## Texto do exercício
Caso você seja um presidente-executivo, se gabar jamais foi tão difícil.

As maneiras tradicionais de alardear aquilo que você conquistou saíram de moda. O consumo conspícuo não só é vulgar como uma catástrofe de relações públicas, já que o presidente-executivo médio de uma empresa norte-americana hoje ganha 335 vezes melhor que o trabalhador médio.

Vangloriar-se sobre o dinheiro que você gasta se tornou um tabu tão forte que alguns presidentes-executivos passaram a se vangloriar de como gastam pouco. Bill Gates, que tem patrimônio superior a US$ 80 bilhões, gosta de contar às pessoas que usa um relógio de US$ 10. Lloyd Blankfein também faz questão de mostrar a todos o que o líder do Goldman Sachs usa no pulso —um humilde Swatch.

A segunda maneira tradicional de se gabar —o golfe— também deixou de ser o que era. Os presidentes-executivos ainda gostam de jogar, mas em nossa era de workaholics já não o fazem com a mesma frequência que no passado. Jamie Dimon não joga golfe; Warren Buffett já brincou que só com muita sorte ele consegue completar a pista em menos de 100 tacadas.

No passado, imaginava-se que homens que jogavam golfe bem eram fortes candidatos a se tornarem bons executivos, mas agora a pesquisa acadêmica nos revela o oposto. Os presidentes-executivos que passam muito tempo nas pistas de golfe deveriam manter o silêncio a respeito, porque quanto menor seu handicap no esporte, pior o desempenho da empresa que comandam.

## Dados do exercício
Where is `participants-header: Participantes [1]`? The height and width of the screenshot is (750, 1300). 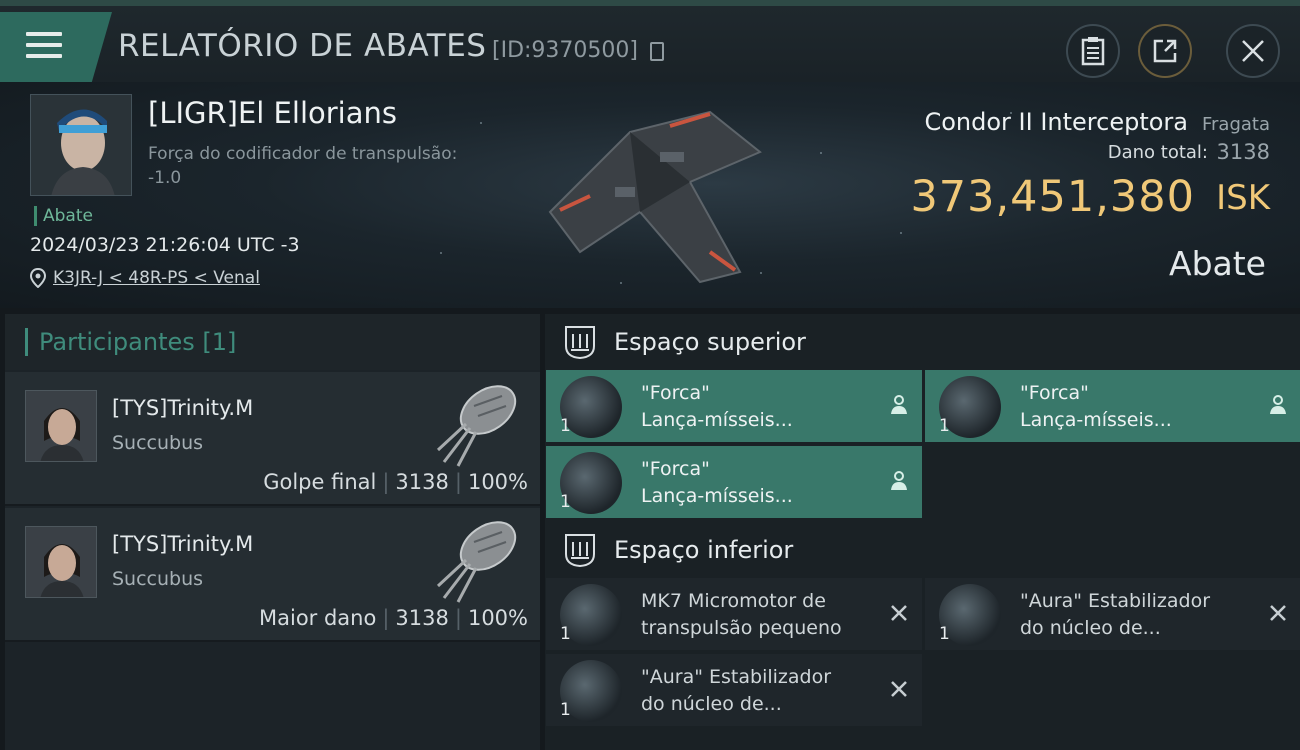 participants-header: Participantes [1] is located at coordinates (272, 342).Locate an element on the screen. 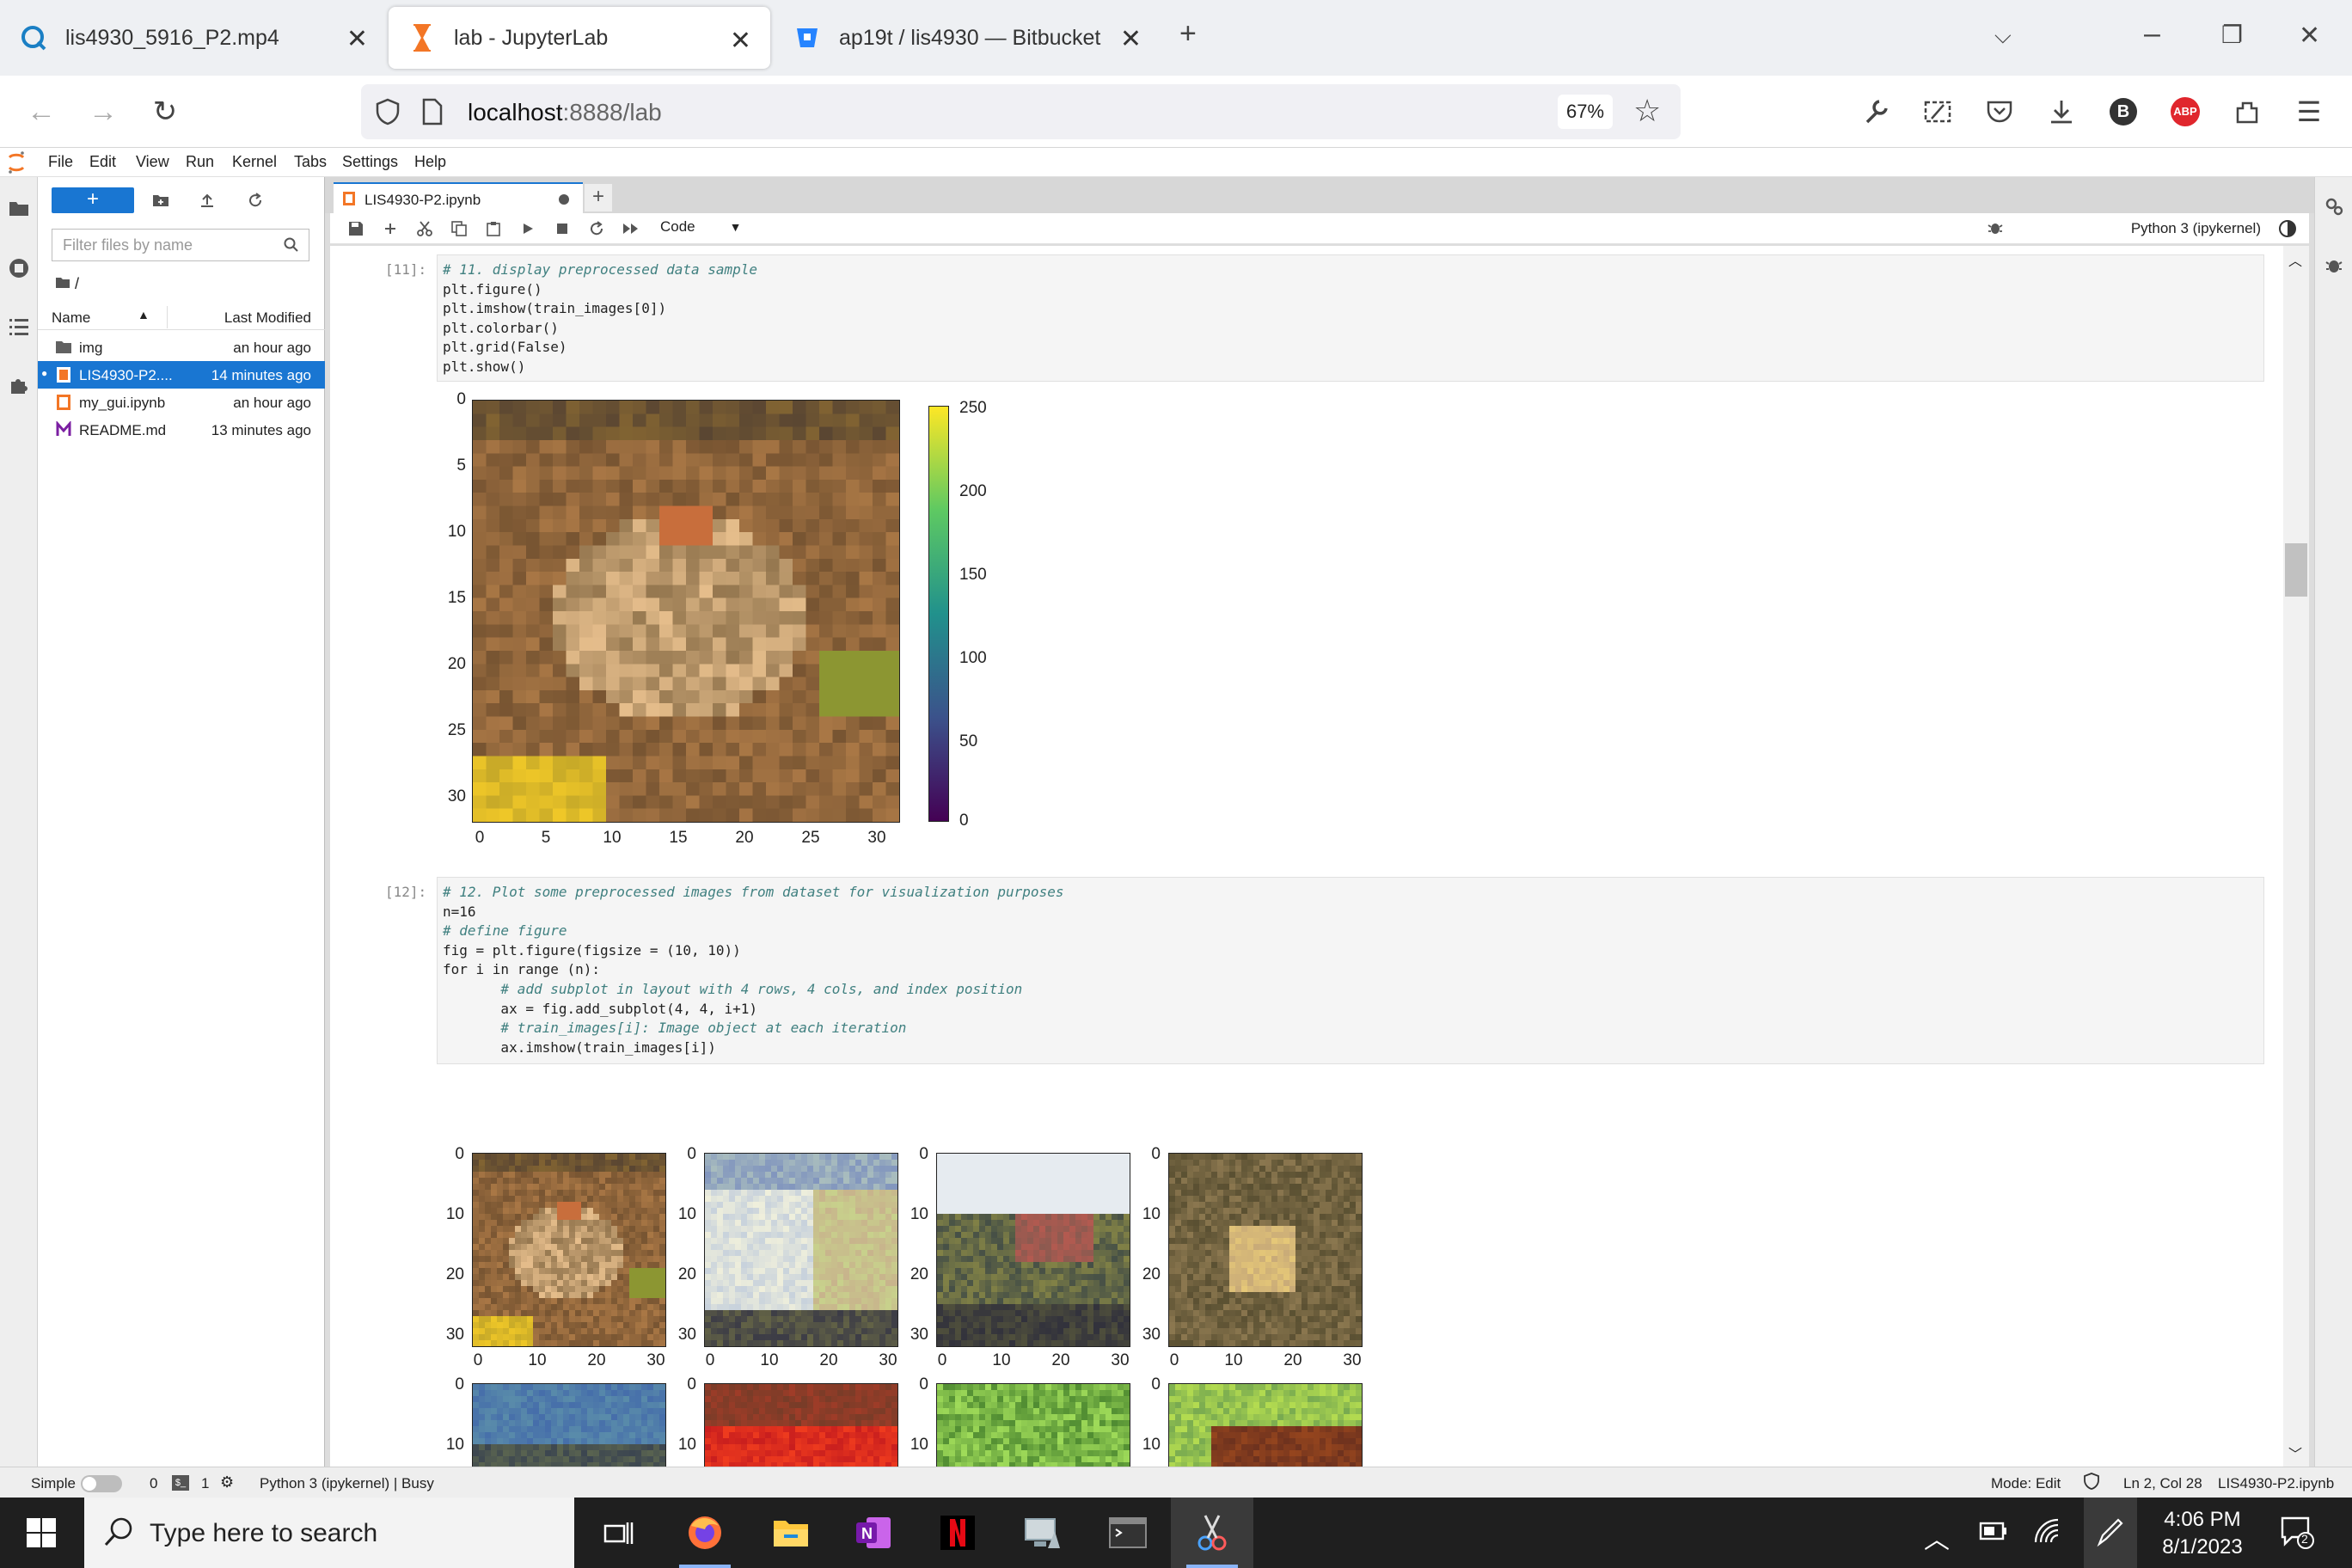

## Questões sobre o texto
a. Responda com base no texto sobre os presidentes-executivos:
(i) Quantas vezes mais que o trabalhador médio ganha hoje o presidente-executivo médio de uma empresa norte-americana?
(ii) Que relógio Lloyd Blankfein usa no pulso?
(iii) Segundo a pesquisa acadêmica, como fica o desempenho da empresa quanto menor é o handicap de seu presidente-executivo no golfe?
b. Devolva, sem nenhuma alteração, o trecho do texto sobre os presidentes-executivos que começa nas palavras "No passado, imaginava-se" e termina após as palavras "empresa que comandam.".
c. Dê continuidade ao texto sobre os presidentes-executivos a partir do ponto em que ele termina.
As linhas não são necessárias para resolver as questões.

## Respostas das questões
a.
(i) 335 vezes.
(ii) Um Swatch.
(iii) Pior.

b.
No passado, imaginava-se que homens que jogavam golfe bem eram fortes candidatos a se tornarem bons executivos, mas agora a pesquisa acadêmica nos revela o oposto. Os presidentes-executivos que passam muito tempo nas pistas de golfe deveriam manter o silêncio a respeito, porque quanto menor seu handicap no esporte, pior o desempenho da empresa que comandam.

c.
Tentar causar impressão com o valor de suas doações para caridade ainda é aceitável, mas é uma missão difícil de realizar, para a maioria dos presidentes-executivos. Quando Gates já doou US$ 27 bilhões e mesmo o relativamente muquirana Michael Dell doou mais de US$ 1 bilhão, é impossível para um presidente-executivo comum, com salário anual que mal chega aos oito dígitos, competir.

Assim, de que maneira esses profissionais poderão se gabar? Felizmente, existe uma nova maneira de um presidente-executivo declarar que o meu é maior. E o caminho é aquilo que eles estão lendo.

A McKinsey acaba de perguntar a 14 presidentes-executivos que livros eles levarão com eles à praia este ano —e o resultado foi uma das exibições mais flagrantes de gabolice competitiva que eu já vi.

Quando eu estava na universidade, costumávamos ir a todo lugar carregando cópias de Proust em francês —mas tínhamos a desculpa de termos 19 anos e sermos inseguros. Esses homens são adultos e bem sucedidos, e dedicaram suas vidas a vender alguma coisa para ganhar dinheiro, mas mesmo assim querem ser conhecidos por aquilo que aspiram a ler nas duas semanas por ano em que fazem outra coisa. É quase trágico.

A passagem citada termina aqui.